Android 17 Expands AI Agent Integration — Android Developers Blog
Android 17 ships AppFunctions and Android MCP, enabling apps to expose tools that on-device agents can discover and execute. Google is positioning this as the foundation of an “intelligence system” — a platform shift from apps that respond to taps, to apps that agents can orchestrate on the user’s behalf.
Android 17 starts hitting Pixel phones and watches today — Ars Technica: The rollout is live for Pixel devices; the release adds a modest feature set while laying infrastructure groundwork for the AI agent layer.
GLM-5.2 — Z.ai: Z.ai launched GLM-5.2 with a 1 million-token context window and coding-first design for agentic software engineering tasks; MIT-licensed open weights are planned for release next week.

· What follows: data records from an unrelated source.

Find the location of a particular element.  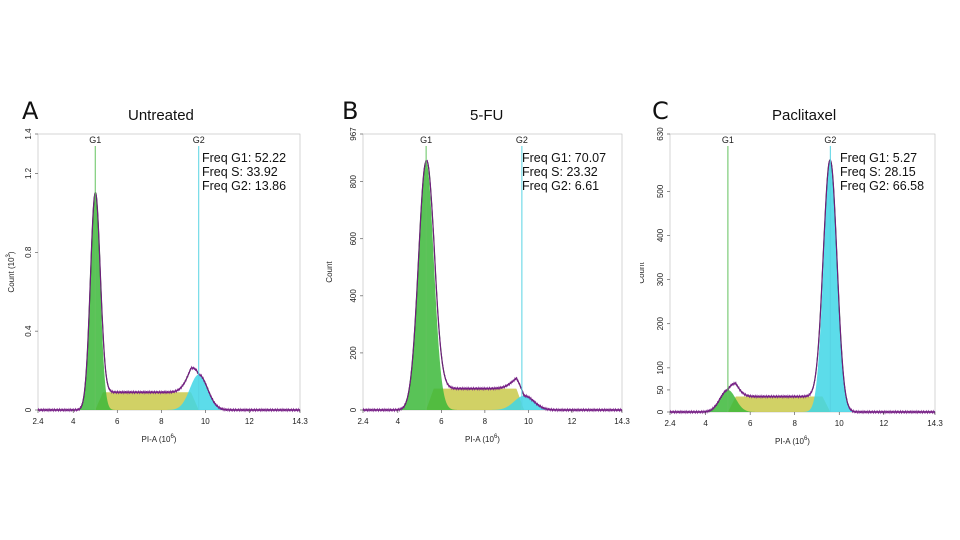

y-tick-label: 500 is located at coordinates (660, 191).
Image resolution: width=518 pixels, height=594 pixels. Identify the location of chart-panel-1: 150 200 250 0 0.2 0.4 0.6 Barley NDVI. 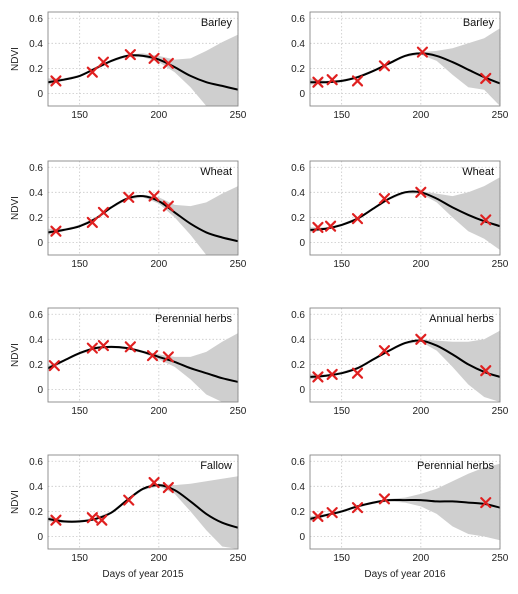
(128, 66).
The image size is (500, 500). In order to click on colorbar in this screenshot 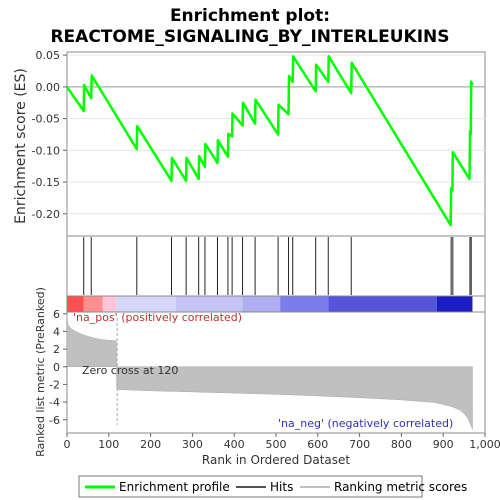, I will do `click(270, 304)`.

OpenAI released CDP support for browser use on Codex — TestingCatalog: Codex can now access live browsers via Chrome DevTools Protocol, enabling real-time JS profiling and DOM modification; the feature is opt-in and excludes EEA, UK, and Switzerland.
OpenAI prepares major ChatGPT voice upgrade with GPT-Bidi-1 — TestingCatalog: GPT-Bidi-1 is a bidirectional audio model for voice mode that can listen and speak simultaneously, absorbing interruptions and adjusting mid-sentence.
Why Weibo’s tiny VibeThinker-3B has the AI world arguing over benchmarks again — VentureBeat: The 3B-parameter model posts coding scores in the same range as Claude Opus 4.5, reviving the benchmark contamination debate.
📱 Hardware & Physical AI
Snap unveils $2,195 AR glasses as CEO Evan Spiegel bets on post-smartphone future — CNBC
Snap’s Specs AR glasses — 12 years in development — will ship later this year in the US, UK, and France at $2,195 with a $200 refundable preorder deposit. They overlay digital visuals onto the user’s field of view for shared real-world computing experiences, entering a market where Meta’s Ray-Ban line has found early traction and Google is preparing a competitor.
Qualcomm wants to be the chip inside whatever replaces your smartphone — TechCrunch: Qualcomm announced Snapdragon Reality Elite for mixed-reality glasses and the STAR (Scalable Turnkey AI-Ready) toolkit for AI wearables, targeting 40+ devices in development.
The next humanoid robot might not look human at all — The Verge: Genesis AI (backed by ex-Google CEO Eric Schmidt) unveiled Eno — a wheeled, foldable robot that can reason and adapt beyond predefined tasks — alongside an LG partnership for industrial deployments by year-end.
Google’s first smart speaker in six years arrives next week — TechCrunch: The $99 Google Home Speaker with Gemini ships June 25, replacing rigid Assistant commands with conversational AI interactions; preorders open today.
NVIDIA Blackwell Sweeps MLPerf Training 6.0 — NVIDIA Blog: Blackwell GPUs dominated MLPerf Training 6.0, setting records at 8,192-GPU scale using NVLink and NVFP4 quantization; reliability tools including the RAS Engine ensure fast recovery in large clusters.
Apple Plans Camera AirPods Alongside Upgraded Foldable iPhone in 2027 — Bloomberg: Three products — camera AirPods, a second-generation foldable iPhone, and a 20th-anniversary iPhone — are in advanced development for a coordinated late 2027 launch Apple is positioning as its biggest-ever product wave.